Tüm dosya kapsamı, deliller ve dosya kapsamı ile uyumlu olan son bilirkişi raporuna göre, davacının eser sahibi olduğu “….” adlı iki ciltlik eserin, basım, yayın ve telif haklarını davalı şirkete (önceki unvanı ile) bedeli karşılığında devrettiği, sözleşmenin FSEK ve TBK 488 ve devamı maddeleri anlamında geçerli olduğu anlaşılmıştır. Davacı, her ne kadar TBK 491 maddesi uyarınca sözleşmede baskı adedi belirtilmemişse, yayımcının ancak bir basım yapma hakkı olduğu şeklindeki düzenleme nedeniyle sonraki basıların izinsiz olduğunu ileri sürmüş ise de, bu yasa maddesindeki düzenleme, sözleşmede kaç bası olduğunun belirtilmemesi halinde gündeme gelecek olup, davaya konu telif sözleşmesinde ise, süresiz tüm basıların devri kararlaştırılmış olduğundan, olayımızda uygulanma alanı bulunmadığından, davacının ilave telif ücreti isteme hakkı söz konusu olmayacağından, telif ücretine dair talebin reddi gerekmiştir.

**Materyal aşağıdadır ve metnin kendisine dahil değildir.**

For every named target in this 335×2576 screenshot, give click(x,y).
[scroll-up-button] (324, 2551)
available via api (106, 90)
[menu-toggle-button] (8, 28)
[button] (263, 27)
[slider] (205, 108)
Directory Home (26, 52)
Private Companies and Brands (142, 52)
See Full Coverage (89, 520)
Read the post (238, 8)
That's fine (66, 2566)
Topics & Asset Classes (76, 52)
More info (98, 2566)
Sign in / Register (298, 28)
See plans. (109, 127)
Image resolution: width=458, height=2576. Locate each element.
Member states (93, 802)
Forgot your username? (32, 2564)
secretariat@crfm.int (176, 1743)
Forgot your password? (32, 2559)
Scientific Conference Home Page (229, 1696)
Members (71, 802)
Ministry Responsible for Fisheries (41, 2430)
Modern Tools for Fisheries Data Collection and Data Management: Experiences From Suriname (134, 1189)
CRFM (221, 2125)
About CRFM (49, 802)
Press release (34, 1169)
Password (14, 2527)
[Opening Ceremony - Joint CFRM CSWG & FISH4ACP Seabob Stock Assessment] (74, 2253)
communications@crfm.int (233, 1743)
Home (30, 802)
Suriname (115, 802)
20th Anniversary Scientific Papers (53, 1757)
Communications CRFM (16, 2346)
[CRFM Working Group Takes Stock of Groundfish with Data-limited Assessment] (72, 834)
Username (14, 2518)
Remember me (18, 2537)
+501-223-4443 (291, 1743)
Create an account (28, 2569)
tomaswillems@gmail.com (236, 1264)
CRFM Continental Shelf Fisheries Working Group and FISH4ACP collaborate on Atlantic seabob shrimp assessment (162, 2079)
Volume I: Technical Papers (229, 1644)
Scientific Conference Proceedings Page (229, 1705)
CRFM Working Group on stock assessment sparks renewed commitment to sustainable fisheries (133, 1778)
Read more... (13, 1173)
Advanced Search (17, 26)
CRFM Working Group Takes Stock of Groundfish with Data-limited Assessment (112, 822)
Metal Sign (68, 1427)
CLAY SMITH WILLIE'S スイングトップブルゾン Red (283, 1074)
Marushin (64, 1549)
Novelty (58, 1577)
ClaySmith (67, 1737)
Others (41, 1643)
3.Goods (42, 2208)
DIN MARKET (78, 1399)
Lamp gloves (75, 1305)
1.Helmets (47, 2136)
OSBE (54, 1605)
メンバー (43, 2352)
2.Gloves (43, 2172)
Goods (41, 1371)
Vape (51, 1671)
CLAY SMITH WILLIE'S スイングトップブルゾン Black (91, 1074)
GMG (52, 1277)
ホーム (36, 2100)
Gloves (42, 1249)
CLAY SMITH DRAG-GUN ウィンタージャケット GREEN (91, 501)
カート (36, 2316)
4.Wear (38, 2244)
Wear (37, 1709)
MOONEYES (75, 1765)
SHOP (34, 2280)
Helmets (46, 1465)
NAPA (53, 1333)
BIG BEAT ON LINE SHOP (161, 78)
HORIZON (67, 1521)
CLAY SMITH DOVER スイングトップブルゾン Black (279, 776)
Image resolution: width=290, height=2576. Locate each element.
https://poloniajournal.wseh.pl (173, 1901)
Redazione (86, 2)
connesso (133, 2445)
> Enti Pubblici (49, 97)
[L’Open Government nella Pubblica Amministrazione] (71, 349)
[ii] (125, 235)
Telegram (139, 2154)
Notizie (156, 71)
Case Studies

Davacının manevi tazminat talebine gelince, davalı şirket davacıya ait eseri telif sözleşmesi kapsamında yayımlamış ve nüshalarında yazar olarak davacının adı gösterildiğinden, manevi tazminat koşulları da oluşmamıştır. Bu itibarla davacının manevi tazminata ilişkin talebinin de reddi gerekmiştir.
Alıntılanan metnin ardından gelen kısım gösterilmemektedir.